Saturday, August 16, 2014

Tolstoy on Progress

This is taken from chapter III of Tolstoy’s A Confession,

“That faith took with me the common form it assumes with the majority of educated people of our day. It was expressed by the word, “progress.” It then appeared to me that this word meant something. I did not as yet understand that, being tormented (like every live man) by the question how it is best for me to live, in my answer, “live in conformity with progress,” I was replying as a man in a boat would do if when carried along by wind and waves he replied to what for him was the chief and only question. “whither to steer,” by saying, “we are being carried somewhere.”

I’ve been interrupted by this word, “progress” over my life. People would ask me, “don’t you want something better with your life?” And I always wondered, what do you mean by better? Better assumes good, can you tell me what is the good? The effective definition of progress is a product of the cultural ethos, and it changed between places and generations. People should more often stop to think and realize that this unexamined definition of progress carries their lives somewhere, and though it may seem to be a good place, that’s the ethos speaking and it doesn’t always tell the truth. The ethos informs our moral intuitions all the time, and in a world that is absolutely convinced that moral intuitions are authoritative the people will continue to mindlessly follow the ethos.

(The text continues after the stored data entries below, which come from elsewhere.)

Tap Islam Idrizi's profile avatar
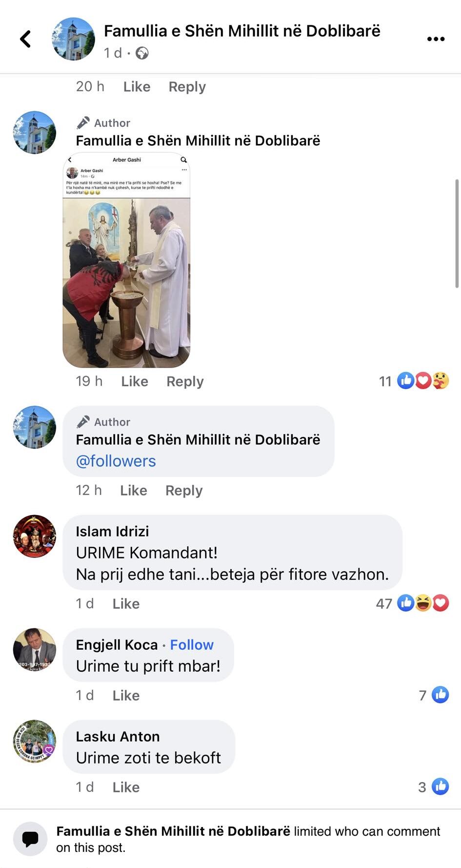The width and height of the screenshot is (461, 868). click(35, 536)
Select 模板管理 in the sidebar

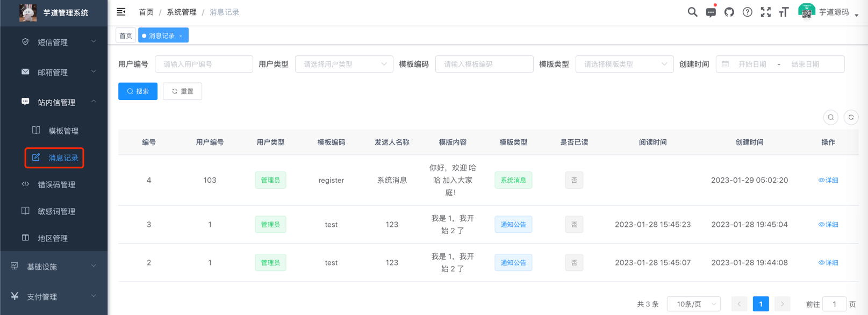click(x=63, y=131)
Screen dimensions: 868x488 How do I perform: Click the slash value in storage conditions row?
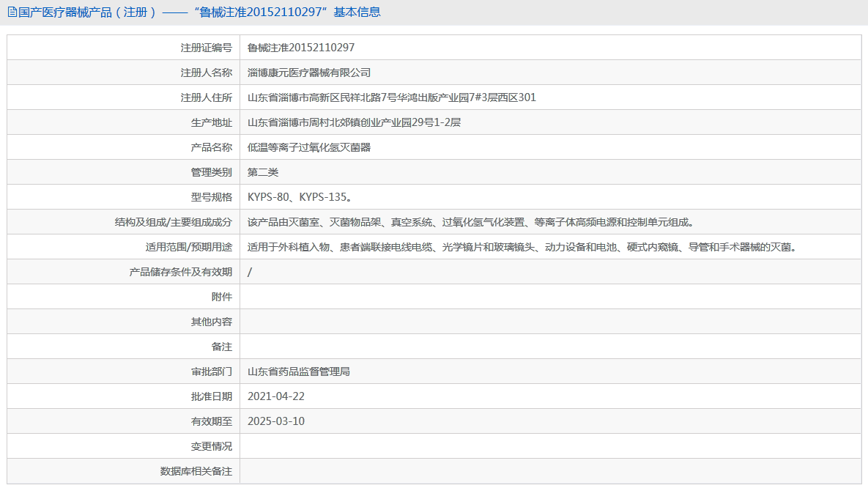(x=250, y=272)
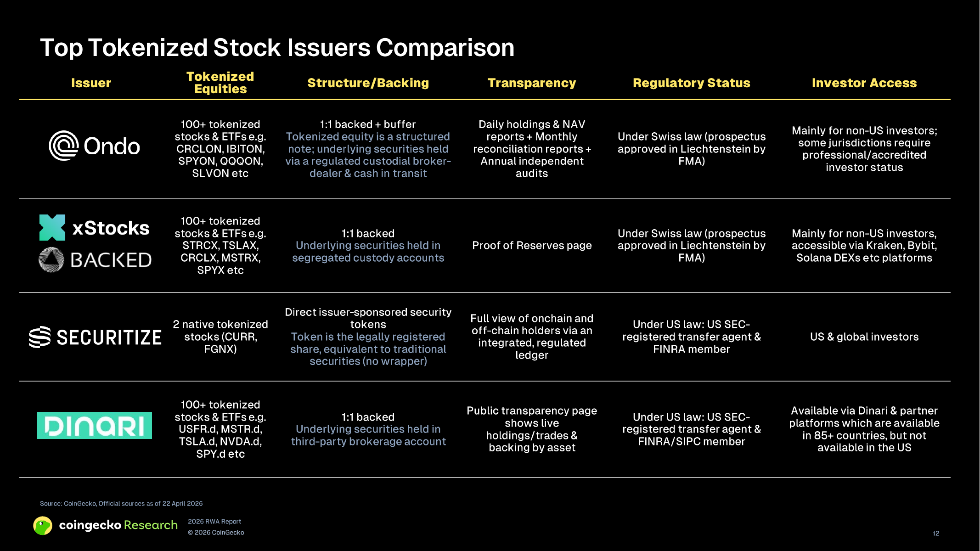
Task: Click the US & global investors cell
Action: [x=864, y=337]
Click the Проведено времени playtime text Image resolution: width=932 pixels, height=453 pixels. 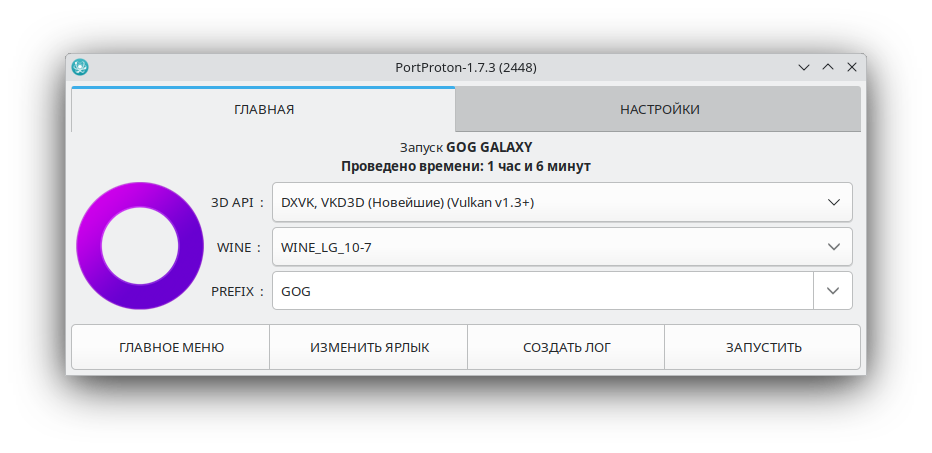pyautogui.click(x=465, y=166)
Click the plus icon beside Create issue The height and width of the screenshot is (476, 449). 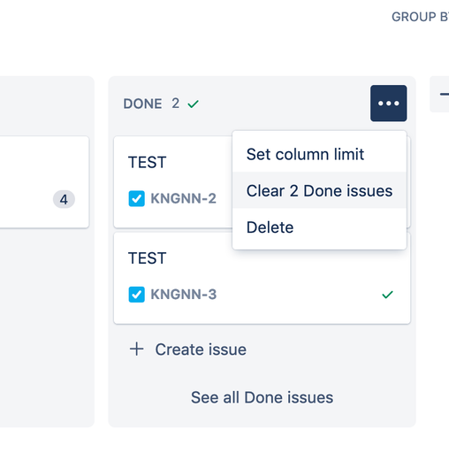tap(136, 349)
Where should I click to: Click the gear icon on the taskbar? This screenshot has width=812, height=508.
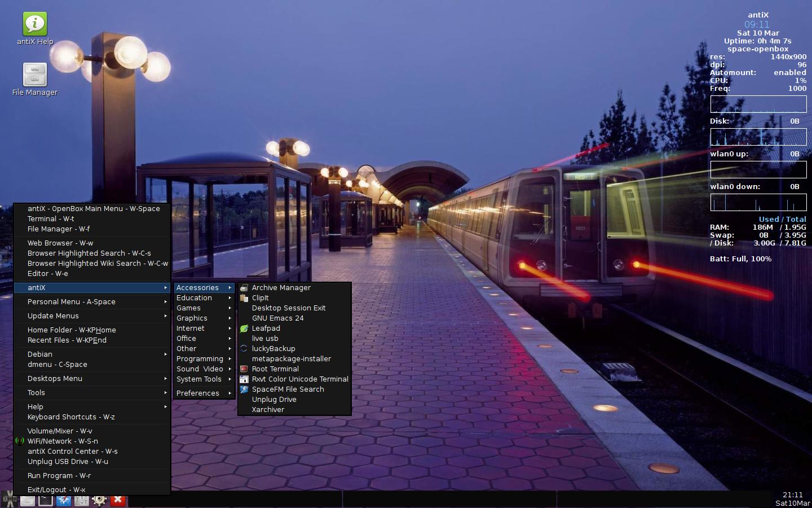100,500
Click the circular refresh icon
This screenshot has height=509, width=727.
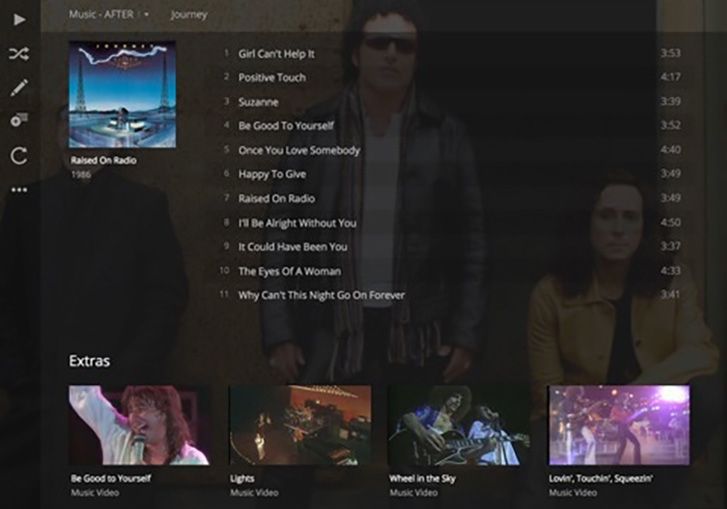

Tolstoy seems to realize that the fleeting satisfaction from progress and the universality of it. Intrinsic suffering isn’t a psychological disorder called depression, it is the inherent consequence of not seeking what is good. We seek things, they make us feel nice, and then it goes away because it is realized that they were meaningless. So we are not filled. Progress is a convention which doesn’t bare fruit. We all suffer because we are unwilling to seriously seek an answer to what the purpose of life is. Instead of engaging with this uncritically held assumption, we fall back on progress. It is the death of meaning and of us.